# Excerpted records:
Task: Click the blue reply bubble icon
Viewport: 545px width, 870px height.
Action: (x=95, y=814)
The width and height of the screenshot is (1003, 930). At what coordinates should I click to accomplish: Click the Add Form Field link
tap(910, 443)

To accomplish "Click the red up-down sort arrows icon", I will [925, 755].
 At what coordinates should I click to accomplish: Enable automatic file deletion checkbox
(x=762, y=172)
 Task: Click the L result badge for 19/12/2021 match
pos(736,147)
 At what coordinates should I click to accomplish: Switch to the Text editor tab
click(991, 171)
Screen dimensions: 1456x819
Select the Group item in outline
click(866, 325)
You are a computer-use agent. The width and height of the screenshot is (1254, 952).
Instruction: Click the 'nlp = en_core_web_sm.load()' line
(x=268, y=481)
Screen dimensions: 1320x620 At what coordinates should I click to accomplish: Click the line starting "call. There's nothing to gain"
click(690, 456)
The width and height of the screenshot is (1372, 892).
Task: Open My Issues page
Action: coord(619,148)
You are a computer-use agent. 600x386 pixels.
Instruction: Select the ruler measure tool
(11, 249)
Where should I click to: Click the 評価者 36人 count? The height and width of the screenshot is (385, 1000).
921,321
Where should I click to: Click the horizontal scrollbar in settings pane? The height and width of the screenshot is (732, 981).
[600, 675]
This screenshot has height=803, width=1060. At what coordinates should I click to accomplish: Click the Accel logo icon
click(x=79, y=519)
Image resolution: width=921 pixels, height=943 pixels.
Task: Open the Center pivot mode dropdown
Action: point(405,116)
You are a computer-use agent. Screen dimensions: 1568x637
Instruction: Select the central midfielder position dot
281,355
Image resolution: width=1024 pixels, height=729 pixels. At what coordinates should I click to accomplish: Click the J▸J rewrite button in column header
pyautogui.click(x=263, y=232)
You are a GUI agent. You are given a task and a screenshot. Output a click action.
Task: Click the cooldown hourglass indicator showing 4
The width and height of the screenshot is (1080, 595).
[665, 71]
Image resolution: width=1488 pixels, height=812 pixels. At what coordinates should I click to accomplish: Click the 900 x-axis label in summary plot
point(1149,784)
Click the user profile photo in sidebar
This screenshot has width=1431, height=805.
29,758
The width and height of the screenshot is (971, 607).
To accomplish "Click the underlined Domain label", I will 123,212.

# Challenge:
Copy all of the lines above word for word, with nothing changed.

# Response:
Task: Click the blue reply bubble icon
Viewport: 545px width, 870px height.
Action: (x=95, y=814)
The width and height of the screenshot is (1003, 930). At what coordinates should I click to accomplish: Click the Add Form Field link
tap(910, 443)

To accomplish "Click the red up-down sort arrows icon", I will [925, 755].
 At what coordinates should I click to accomplish: Enable automatic file deletion checkbox
(x=762, y=172)
 Task: Click the L result badge for 19/12/2021 match
pos(736,147)
 At what coordinates should I click to accomplish: Switch to the Text editor tab
click(991, 171)
Screen dimensions: 1456x819
Select the Group item in outline
click(866, 325)
You are a computer-use agent. The width and height of the screenshot is (1254, 952).
Instruction: Click the 'nlp = en_core_web_sm.load()' line
(x=268, y=481)
Screen dimensions: 1320x620 At what coordinates should I click to accomplish: Click the line starting "call. There's nothing to gain"
click(690, 456)
The width and height of the screenshot is (1372, 892).
Task: Open My Issues page
Action: coord(619,148)
You are a computer-use agent. 600x386 pixels.
Instruction: Select the ruler measure tool
(11, 249)
Where should I click to: Click the 評価者 36人 count? The height and width of the screenshot is (385, 1000).
921,321
Where should I click to: Click the horizontal scrollbar in settings pane? The height and width of the screenshot is (732, 981).
[600, 675]
This screenshot has height=803, width=1060. At what coordinates should I click to accomplish: Click the Accel logo icon
click(x=79, y=519)
Image resolution: width=921 pixels, height=943 pixels.
Task: Open the Center pivot mode dropdown
Action: point(405,116)
You are a computer-use agent. Screen dimensions: 1568x637
Instruction: Select the central midfielder position dot
281,355
Image resolution: width=1024 pixels, height=729 pixels. At what coordinates should I click to accomplish: Click the J▸J rewrite button in column header
pyautogui.click(x=263, y=232)
You are a GUI agent. You are given a task and a screenshot. Output a click action.
Task: Click the cooldown hourglass indicator showing 4
The width and height of the screenshot is (1080, 595).
[665, 71]
Image resolution: width=1488 pixels, height=812 pixels. At what coordinates should I click to accomplish: Click the 900 x-axis label in summary plot
point(1149,784)
Click the user profile photo in sidebar
This screenshot has width=1431, height=805.
29,758
The width and height of the screenshot is (971, 607).
To accomplish "Click the underlined Domain label", I will 123,212.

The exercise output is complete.